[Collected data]
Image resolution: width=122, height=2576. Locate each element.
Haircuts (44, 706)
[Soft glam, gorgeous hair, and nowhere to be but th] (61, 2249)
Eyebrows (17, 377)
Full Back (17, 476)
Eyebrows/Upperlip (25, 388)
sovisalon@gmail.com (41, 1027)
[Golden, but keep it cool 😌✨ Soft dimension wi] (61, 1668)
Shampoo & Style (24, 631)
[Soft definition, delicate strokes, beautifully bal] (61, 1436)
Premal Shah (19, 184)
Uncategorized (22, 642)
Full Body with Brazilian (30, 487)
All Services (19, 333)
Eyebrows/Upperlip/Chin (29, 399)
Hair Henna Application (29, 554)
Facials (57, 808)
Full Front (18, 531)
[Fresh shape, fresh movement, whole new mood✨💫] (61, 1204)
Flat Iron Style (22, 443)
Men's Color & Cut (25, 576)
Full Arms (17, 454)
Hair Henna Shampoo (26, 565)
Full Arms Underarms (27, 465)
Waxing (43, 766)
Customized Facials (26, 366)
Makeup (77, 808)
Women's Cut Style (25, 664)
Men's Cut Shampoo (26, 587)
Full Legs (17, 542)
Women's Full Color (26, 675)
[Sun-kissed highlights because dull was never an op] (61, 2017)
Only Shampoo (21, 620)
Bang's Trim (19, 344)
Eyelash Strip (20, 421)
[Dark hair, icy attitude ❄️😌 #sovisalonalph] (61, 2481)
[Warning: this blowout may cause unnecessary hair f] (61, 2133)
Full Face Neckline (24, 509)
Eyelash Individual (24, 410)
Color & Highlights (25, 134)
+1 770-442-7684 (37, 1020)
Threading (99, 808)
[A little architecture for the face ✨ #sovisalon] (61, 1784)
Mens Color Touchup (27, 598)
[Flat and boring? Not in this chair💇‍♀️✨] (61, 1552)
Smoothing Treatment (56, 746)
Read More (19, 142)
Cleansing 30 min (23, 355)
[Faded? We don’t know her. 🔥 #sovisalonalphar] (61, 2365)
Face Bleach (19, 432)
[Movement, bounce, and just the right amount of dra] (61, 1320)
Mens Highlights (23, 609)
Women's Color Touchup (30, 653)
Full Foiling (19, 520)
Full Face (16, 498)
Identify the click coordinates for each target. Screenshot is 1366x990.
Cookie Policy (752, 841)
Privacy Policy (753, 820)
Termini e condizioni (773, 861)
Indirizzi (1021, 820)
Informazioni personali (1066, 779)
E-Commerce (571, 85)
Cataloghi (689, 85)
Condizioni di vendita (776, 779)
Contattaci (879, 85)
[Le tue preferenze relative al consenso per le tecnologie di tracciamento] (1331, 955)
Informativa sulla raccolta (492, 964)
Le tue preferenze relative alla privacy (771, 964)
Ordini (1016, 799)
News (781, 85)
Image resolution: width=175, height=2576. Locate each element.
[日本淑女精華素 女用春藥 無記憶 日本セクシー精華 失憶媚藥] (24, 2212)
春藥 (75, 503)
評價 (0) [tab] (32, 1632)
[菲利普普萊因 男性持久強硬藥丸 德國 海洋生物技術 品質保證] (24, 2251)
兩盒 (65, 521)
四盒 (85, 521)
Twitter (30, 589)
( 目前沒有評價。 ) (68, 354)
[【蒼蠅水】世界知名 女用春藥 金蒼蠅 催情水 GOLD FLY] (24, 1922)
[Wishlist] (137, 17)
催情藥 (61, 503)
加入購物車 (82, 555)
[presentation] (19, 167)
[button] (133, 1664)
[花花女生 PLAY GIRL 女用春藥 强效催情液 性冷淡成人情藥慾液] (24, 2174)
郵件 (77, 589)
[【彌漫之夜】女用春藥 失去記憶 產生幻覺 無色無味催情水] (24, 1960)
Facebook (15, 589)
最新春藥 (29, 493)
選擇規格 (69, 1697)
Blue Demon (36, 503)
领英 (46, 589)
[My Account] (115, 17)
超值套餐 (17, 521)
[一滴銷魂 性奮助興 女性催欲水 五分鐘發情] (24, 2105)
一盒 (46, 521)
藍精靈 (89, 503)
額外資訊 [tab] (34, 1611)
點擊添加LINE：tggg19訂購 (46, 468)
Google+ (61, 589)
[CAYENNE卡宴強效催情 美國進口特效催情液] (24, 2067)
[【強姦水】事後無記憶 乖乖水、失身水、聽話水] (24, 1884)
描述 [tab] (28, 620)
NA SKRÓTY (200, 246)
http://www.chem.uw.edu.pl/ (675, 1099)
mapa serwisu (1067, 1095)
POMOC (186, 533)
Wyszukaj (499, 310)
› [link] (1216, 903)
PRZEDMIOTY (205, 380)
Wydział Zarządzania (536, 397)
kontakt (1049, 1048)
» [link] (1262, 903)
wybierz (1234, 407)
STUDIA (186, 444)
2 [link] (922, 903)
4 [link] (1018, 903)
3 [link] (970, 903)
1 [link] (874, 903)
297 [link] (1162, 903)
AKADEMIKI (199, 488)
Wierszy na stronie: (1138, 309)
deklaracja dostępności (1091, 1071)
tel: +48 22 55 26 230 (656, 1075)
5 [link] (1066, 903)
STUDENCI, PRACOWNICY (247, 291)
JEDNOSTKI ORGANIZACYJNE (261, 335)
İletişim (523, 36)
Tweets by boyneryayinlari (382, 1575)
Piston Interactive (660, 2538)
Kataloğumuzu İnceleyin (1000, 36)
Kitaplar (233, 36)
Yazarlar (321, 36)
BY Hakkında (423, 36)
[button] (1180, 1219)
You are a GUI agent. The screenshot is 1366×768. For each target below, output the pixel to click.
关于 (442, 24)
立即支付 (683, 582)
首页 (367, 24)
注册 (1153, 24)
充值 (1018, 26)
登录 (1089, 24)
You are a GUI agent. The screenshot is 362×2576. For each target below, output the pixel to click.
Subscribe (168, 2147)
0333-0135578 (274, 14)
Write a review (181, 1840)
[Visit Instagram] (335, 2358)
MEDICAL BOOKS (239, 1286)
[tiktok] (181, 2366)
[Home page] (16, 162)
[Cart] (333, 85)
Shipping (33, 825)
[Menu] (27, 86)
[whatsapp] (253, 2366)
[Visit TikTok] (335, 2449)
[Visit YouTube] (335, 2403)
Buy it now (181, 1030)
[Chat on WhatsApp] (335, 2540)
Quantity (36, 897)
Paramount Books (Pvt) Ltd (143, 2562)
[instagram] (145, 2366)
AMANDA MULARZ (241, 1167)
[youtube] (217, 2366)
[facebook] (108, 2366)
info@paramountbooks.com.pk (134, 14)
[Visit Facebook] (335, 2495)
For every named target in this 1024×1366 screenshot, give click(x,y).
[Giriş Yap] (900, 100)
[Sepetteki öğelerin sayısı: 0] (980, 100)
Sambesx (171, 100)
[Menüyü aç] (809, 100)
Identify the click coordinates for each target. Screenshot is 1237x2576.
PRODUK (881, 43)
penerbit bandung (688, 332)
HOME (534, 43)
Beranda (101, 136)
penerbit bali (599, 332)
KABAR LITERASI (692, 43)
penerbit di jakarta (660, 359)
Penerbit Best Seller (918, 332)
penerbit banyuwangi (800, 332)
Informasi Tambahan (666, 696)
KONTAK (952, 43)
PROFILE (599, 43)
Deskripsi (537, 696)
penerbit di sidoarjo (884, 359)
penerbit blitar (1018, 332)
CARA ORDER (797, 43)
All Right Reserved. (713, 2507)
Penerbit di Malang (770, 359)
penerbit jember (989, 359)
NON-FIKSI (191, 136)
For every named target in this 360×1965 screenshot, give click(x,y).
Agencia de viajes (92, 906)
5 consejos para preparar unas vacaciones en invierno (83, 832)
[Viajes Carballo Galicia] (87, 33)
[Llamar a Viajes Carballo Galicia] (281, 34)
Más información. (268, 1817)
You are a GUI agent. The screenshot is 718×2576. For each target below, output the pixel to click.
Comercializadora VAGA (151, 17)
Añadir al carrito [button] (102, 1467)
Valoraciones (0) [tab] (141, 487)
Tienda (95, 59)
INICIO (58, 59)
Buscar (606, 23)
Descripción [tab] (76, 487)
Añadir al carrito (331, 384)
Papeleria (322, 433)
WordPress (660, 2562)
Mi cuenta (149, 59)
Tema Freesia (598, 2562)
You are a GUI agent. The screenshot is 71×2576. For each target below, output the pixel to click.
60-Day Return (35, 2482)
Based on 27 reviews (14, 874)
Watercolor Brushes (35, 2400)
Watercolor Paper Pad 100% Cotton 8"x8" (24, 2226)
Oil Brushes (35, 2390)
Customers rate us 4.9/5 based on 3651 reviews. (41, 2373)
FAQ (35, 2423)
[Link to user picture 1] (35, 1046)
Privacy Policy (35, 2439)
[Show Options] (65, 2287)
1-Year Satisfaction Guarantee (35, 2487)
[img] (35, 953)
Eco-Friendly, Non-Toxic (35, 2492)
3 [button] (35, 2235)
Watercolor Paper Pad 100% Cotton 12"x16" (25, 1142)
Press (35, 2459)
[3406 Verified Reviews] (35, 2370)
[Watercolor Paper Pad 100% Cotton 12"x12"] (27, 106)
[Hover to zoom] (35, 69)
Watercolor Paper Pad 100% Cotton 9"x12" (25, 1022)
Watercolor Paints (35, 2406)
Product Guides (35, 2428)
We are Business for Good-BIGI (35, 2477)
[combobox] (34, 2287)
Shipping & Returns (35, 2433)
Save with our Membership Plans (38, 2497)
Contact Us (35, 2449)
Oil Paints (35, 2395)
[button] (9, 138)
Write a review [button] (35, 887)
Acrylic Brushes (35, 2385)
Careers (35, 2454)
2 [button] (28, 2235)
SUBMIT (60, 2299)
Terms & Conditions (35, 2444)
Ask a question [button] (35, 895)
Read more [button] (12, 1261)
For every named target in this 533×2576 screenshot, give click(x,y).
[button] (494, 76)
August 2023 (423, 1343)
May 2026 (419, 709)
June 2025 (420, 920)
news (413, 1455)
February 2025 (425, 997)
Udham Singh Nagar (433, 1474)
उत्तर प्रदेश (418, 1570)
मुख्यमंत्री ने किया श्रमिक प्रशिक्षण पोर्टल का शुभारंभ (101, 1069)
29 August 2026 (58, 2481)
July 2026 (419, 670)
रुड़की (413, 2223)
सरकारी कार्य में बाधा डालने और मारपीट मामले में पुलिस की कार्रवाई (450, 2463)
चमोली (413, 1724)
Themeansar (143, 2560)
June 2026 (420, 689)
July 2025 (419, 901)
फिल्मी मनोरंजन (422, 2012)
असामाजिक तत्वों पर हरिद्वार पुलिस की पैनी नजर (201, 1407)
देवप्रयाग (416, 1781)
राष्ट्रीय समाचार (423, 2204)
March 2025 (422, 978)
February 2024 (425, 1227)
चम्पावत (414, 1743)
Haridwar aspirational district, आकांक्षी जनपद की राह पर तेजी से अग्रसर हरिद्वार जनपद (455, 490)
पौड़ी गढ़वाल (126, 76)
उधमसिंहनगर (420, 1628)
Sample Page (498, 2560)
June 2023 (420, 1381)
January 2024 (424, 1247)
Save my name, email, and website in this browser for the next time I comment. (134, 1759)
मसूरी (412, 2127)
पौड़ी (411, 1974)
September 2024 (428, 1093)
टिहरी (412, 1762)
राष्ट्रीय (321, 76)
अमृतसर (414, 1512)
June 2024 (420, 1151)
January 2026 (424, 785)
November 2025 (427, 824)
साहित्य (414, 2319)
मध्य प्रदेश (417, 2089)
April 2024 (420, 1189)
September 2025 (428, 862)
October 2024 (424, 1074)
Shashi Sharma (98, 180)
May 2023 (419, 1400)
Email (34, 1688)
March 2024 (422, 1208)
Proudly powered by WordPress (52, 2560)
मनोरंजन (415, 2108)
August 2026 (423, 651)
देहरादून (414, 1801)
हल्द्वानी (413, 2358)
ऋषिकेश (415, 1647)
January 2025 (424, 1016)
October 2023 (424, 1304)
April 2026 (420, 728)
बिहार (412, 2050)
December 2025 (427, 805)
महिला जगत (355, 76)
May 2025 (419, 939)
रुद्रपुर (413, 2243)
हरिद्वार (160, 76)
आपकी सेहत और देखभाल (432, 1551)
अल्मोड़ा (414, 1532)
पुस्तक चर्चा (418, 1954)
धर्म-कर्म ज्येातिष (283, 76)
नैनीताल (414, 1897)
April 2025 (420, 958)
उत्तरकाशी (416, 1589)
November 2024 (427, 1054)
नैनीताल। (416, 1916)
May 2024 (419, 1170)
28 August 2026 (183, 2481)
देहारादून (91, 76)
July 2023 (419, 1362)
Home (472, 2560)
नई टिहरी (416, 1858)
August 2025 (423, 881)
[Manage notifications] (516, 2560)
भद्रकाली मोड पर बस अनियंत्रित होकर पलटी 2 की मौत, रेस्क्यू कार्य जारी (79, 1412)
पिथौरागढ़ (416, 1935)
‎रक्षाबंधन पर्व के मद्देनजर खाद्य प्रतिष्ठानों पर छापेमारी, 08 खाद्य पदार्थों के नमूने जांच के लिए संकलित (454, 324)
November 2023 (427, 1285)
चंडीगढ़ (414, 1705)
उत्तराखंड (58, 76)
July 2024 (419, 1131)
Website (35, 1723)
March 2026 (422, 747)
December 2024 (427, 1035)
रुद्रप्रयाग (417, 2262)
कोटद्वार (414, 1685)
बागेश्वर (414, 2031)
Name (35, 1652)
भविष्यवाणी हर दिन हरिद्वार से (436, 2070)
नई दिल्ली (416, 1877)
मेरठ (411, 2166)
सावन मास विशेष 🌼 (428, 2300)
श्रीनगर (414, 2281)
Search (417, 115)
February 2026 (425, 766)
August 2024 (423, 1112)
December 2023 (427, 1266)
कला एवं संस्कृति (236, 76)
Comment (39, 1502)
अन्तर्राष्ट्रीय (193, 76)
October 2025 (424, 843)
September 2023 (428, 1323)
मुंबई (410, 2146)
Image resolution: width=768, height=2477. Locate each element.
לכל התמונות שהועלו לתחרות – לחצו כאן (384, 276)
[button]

*WORK ORDER*. Start at the first line of the entries and stop at the line that contains "Shampoo & Style (24, 631)". Repeat every line in that span exactly, and nothing beyond it.

*RESPONSE TO THE TASK*.
Image resolution: width=122, height=2576. Locate each element.
Haircuts (44, 706)
[Soft glam, gorgeous hair, and nowhere to be but th] (61, 2249)
Eyebrows (17, 377)
Full Back (17, 476)
Eyebrows/Upperlip (25, 388)
sovisalon@gmail.com (41, 1027)
[Golden, but keep it cool 😌✨ Soft dimension wi] (61, 1668)
Shampoo & Style (24, 631)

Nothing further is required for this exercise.